(IN)ACTION DIFFEREE: OU EST LA SOLIDARITE AVEC LES AUTOCHTONES CONFRONTES A LA MILITARISATION ?

Par Alex Soto
Publié sur le site O’odham Solidarity Across Borders Collective
Le 20 novembre 2014

A tous ceux qui ne connaissent pas les passages en petits caractères du plan d’immigration d’Obama :

Avant et par-dessus tout, il donnera plus de moyens à la sécurité de la frontière. Ce qui signifie… plus de militarisation dans les communautés Autochtones divisées par la soi-disant frontière, comme par exemple ma communauté de la Nation Tohono O’odham. Notre him’dag (style de vie) O’odham sera de nouveau attaqué par des politiques de colonisation de la frontière, comme en 1848 et 1852 quand la soi-disant frontière a été imposée illégalement. Attaqués comme nous l’avons été en 1994 quand l’Accord de libre-échange nord-américain (ALENA) a été mis en pratique. Ces politiques frontalières sont conçues et appliquées sans aucune prise de conscience de la part des colons des effets très négatifs que de telles politiques auront sur les Peuples Autochtones. Les Nations Autochtones qui existaient avant le soi-disant Mexique et les Serpents-Unis [en anglais : United Snakkkes, avec les 3 k de Ku-Klux-Klan – NdT] se retrouvent pratiquement sans voix.

Fondamentalement, le plan d’Immigration 2014 d’Obama = militarisation de la frontière = colonisation style 21ème siècle.

Alors, à la lumière du dernier plan d’immigration d’Obama, j’écris ceci pour dire « NE CROYEZ PAS LE BATTAGE MEDIATIQUE ». Le plan est anti-Autochtone et anti-Migrants. Je vous prie de regarder la situation d’ensemble (ALENA). Je vous prie de voir le marchandage. Je sous prie de voir les tactiques de division et conquête de l’état en 2014.

Matériel:
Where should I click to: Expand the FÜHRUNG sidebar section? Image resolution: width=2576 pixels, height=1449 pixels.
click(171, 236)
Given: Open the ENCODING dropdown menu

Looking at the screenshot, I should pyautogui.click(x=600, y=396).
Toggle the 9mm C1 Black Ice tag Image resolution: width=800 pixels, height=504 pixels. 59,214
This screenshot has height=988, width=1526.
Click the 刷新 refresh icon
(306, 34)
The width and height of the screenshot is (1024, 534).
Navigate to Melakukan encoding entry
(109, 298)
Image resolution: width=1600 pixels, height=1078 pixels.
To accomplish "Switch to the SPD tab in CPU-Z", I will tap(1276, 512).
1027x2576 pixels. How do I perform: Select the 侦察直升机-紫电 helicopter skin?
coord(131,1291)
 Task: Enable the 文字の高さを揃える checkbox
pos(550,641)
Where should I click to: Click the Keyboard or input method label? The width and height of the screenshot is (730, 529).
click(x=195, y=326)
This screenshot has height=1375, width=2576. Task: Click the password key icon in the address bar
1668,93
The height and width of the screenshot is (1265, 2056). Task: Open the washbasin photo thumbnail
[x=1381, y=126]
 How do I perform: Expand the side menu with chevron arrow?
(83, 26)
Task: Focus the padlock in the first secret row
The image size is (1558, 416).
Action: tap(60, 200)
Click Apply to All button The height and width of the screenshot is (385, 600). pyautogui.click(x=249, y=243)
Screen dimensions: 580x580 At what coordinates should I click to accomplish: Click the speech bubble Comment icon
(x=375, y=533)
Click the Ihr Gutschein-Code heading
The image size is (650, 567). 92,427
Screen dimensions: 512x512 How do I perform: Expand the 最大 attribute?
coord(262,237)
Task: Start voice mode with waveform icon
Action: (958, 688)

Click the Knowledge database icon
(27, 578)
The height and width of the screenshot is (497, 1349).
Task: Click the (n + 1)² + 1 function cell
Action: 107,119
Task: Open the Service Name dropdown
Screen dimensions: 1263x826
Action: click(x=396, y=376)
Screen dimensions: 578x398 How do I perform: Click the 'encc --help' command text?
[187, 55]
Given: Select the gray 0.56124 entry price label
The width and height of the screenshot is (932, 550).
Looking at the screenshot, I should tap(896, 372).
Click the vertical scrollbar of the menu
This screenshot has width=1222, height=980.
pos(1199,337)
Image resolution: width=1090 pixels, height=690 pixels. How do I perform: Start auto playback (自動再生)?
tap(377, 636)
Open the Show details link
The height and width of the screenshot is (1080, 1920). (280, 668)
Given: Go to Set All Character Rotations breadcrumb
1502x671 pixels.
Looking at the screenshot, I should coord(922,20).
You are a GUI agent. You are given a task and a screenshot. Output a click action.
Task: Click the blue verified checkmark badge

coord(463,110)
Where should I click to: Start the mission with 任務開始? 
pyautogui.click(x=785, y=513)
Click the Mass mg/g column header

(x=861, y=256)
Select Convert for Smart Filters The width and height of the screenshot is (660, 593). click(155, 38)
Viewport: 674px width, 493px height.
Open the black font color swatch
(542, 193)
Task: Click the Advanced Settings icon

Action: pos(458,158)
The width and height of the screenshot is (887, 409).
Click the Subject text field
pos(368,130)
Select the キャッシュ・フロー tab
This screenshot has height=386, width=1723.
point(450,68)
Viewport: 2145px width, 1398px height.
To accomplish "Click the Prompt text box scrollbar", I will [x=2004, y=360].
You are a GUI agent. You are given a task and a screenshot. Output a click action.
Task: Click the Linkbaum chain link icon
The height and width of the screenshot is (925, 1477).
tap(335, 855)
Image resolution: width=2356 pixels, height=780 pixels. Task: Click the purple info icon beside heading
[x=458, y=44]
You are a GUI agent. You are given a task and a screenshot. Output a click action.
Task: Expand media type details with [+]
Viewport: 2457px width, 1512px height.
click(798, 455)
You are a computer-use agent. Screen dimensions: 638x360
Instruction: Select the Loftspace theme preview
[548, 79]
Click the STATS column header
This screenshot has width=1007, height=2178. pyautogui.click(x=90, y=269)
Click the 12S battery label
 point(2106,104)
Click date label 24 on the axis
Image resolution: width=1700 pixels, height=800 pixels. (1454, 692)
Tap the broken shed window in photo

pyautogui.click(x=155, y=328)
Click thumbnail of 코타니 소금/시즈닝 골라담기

Consignes:
• A. Recopiez le passage du texte sur la militarisation de la frontière allant de « Alors, à la » jusqu'à « l’état en 2014. » inclus.
• B. Poursuivez, s'il vous plaît, le texte sur la militarisation de la frontière à partir de l'endroit où il s'arrête.

Réponses par tâche:
• A.
Alors, à la lumière du dernier plan d’immigration d’Obama, j’écris ceci pour dire « NE CROYEZ PAS LE BATTAGE MEDIATIQUE ». Le plan est anti-Autochtone et anti-Migrants. Je vous prie de regarder la situation d’ensemble (ALENA). Je vous prie de voir le marchandage. Je sous prie de voir les tactiques de division et conquête de l’état en 2014.

• B.
Puis, demandez-vous ce que pourrait être une réaction anticoloniale des migrants/Autochtones à tout cela. A quoi ressemblerait un monde sans les frontières de l’ALENA ? A quoi ressemble la libération collective sur les Terres O’odham ? Les Terres Apaches Lipan ? Les Terres Yoeme [Yaqui] ? Les Terres Kickapoo ? Les patries Autochtones qui se trouvent maintenant dans la région de la soi-disant frontière ?

Où est la solidarité avec les Autochtones confrontés à la militarisation ?

Je reconnais que c’est une question complexe. Je ne veux pas que les migrants, Autochtones comme moi, venant de l’hémisphère sud soit criminalisés par des lois racistes. Je ne veux pas que des familles soient séparées, que des êtres aimés soient déportés, ou qu’ils doivent marcher dans le désert brulant, juste pour avoir ‘une chance’ dans ce monde néolibéral de l’ALENA dans lequel nous sommes forcés de travailler comme des esclaves. Mais en même temps, je ne veux pas que mon pays soit un état policier. Je ne veux pas que nos cérémonies soient dérangées. Je ne veux pas que notre jewed (pays) soit détruit par l’appareil sécuritaire de la frontière. Je ne veux pas que notre ciel soit pollué par plus d’hélicoptères de la Patrouille des Frontières, je ne veux pas de caméras placées sur des grues tournantes hautes comme des gratte-ciel ni de drones. Je ne veux pas que la liberté de mouvement chez les O’odham ne soit accordée qu’aux détenteurs de passeports biométriques coloniaux. Je ne veux pas des couloirs de CANAMEX/ALENA écorchant nos terres avec des autoroutes (Bretelle 202/Nationale 11). Et finalement je ne veux pas, reprenant les mots de feu mon grand-père, qui avait vu le Mur de Berlin de ses propres yeux quand il était stationné en Allemagne, de « Mur de Berlin O’odham » construit à la frontière.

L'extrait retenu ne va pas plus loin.